Not great. It’s my first USCF rated game and I’ve gone from winning to basically dead lost inside 14 moves. Such is life as a novice player. Had I thought at any point inside these moves, I would have clearly found the right continuation, but I didn’t, so, well, I didn’t.

What follows from there is probably best summed up by the lichess computer analysis tab:

Somehow we play nearly 50 moves of blunder-free chess from there on out, with Chad finding ways to trade down into a simplified endgame and press his advantage. In this position, it’s not looking good for your boy, and the engine announces mate – though you don’t need Stockfish to tell you to push the c pawn to victory, I’m guessing:

Fortunately for me, Chad plays Rf1+ and my king gets off the back rank. I queen first, we trade down to a bishop v. pawn endgame, and it’s a draw.

Sheesh.

The second game is not nearly as exciting – I am playing the Seattle Chess Club’s president, John Selsky, who is rated 811 at the time of the tournament. I blunder fewer times than him and go on to win up two knights in the endgame, though it took far too long to figure it out, as multiple children helpfully pointed out to me after the game.

It was supposed to be a four round tournament, but I hadn’t prepared well regarding what to eat, and I was absolutely exhausted with both games finishing last. Making matters worse, I had a splitting headache from insufficient hydration and, well, food. I withdrew with a record of 1.5/2.0 and went home.

Side Note: Chess is Exhausting

I thought for sure that a lifetime of playing Magic: The Gathering at premier events, 12+ hour long poker slugfests, and overnight sessions at the blackjack tables would have prepared me to play a few chess games in one day, but it absolutely did not.

Pure focus in chess is nothing like poker, blackjack, or Magic – it is constant calculation.
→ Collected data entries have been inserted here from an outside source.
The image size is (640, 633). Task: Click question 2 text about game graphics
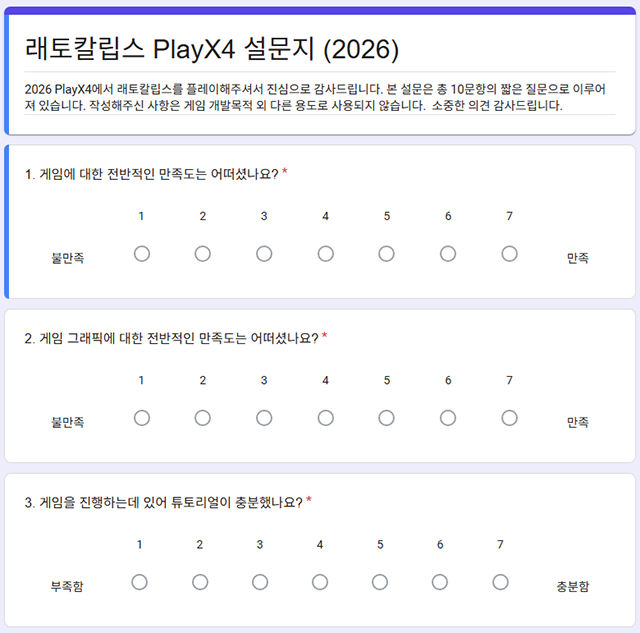(x=171, y=338)
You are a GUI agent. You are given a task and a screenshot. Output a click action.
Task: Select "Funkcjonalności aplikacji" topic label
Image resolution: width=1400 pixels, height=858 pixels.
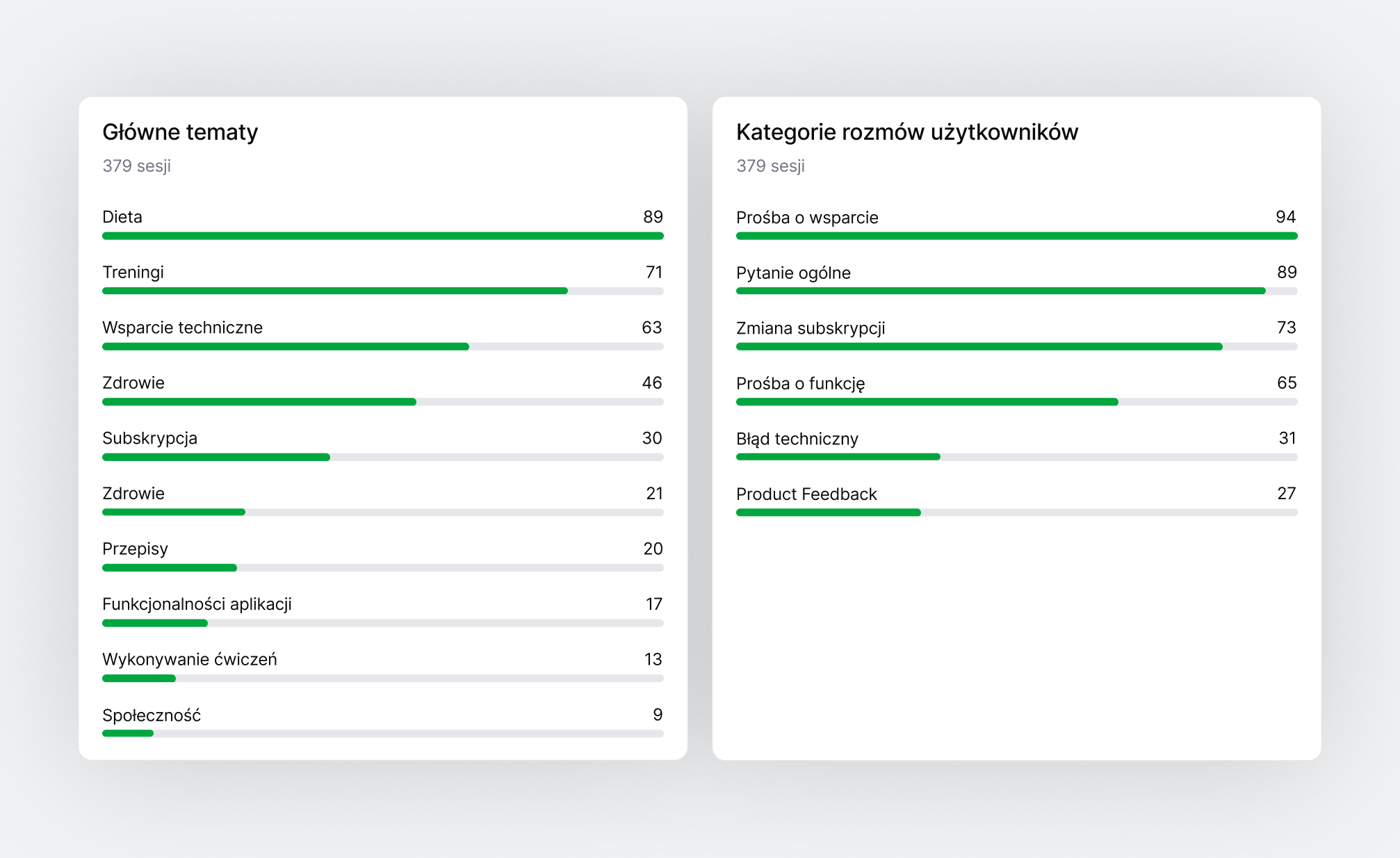point(197,604)
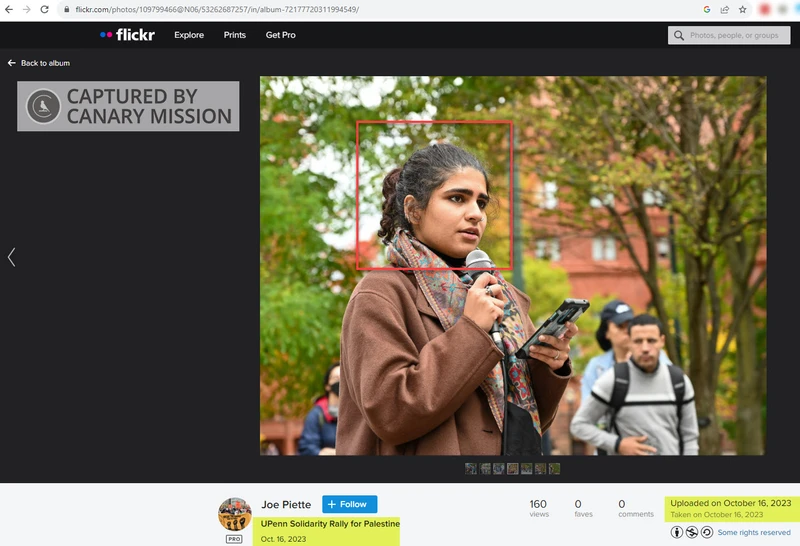
Task: Click the non-commercial license icon
Action: pyautogui.click(x=692, y=532)

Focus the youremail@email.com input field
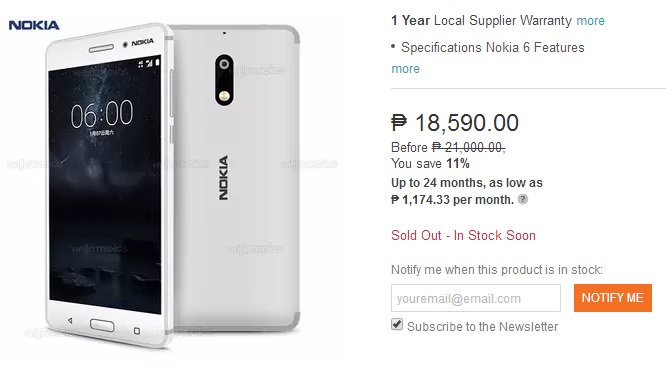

While I’ve adapted some over the last year, it hasn’t been more than a 20% relief in exhaustion, and after speaking to lifelong players, they say I shouldn’t expect much significant improvement in the future.

The Next Few Months OTB: Misunderstanding Game Selection

At this point, it’s customary to talk about all the terrible study habits you had, what you’re vowing to do better, and so forth. All of this is certainly true, and we’ll get to that, but those are not the largest mistakes I’ve made over the last 12 months which stagnated my growth – no, the largest mistake I made over the last year was applying the very wrong form of Game Selection.
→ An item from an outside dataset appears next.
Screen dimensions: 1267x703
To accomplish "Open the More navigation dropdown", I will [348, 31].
Don’t know what Game Selection is? Here’s a quick definition I searched up from Microgrinder:

In poker games, if we are always playing against players who have equal ability to us or superior ability, then long term, we cannot expect to be a profitable player.

Theoretically, if we played a table of players who were of exactly the same ability as us and utilized the same strategy, then we would all lose money to the rake in the long term, so despite none of the players being better than us, we would still lose money.

This is why it is important to find games with inferior “weak” players to us. These players provide the “dead money” that covers the rake and provide profitable opportunities. It is our skill edge over these weak players that account for a majority of our profitability. At the poker table, the regulars duke it out for the fish’s money.

Microgrinder, Poker Game Selection

While this doesn’t exactly describe how I chose events, it unfortunately rhymed quite closely with it. A lifetime of choosing good gambling games (see also: Becoming a split-pot and mixed games expert in poker, learning how to play uncommon blackjack variants, etc) caused me to unconsciously think that playing people at or below my skill level was a good idea.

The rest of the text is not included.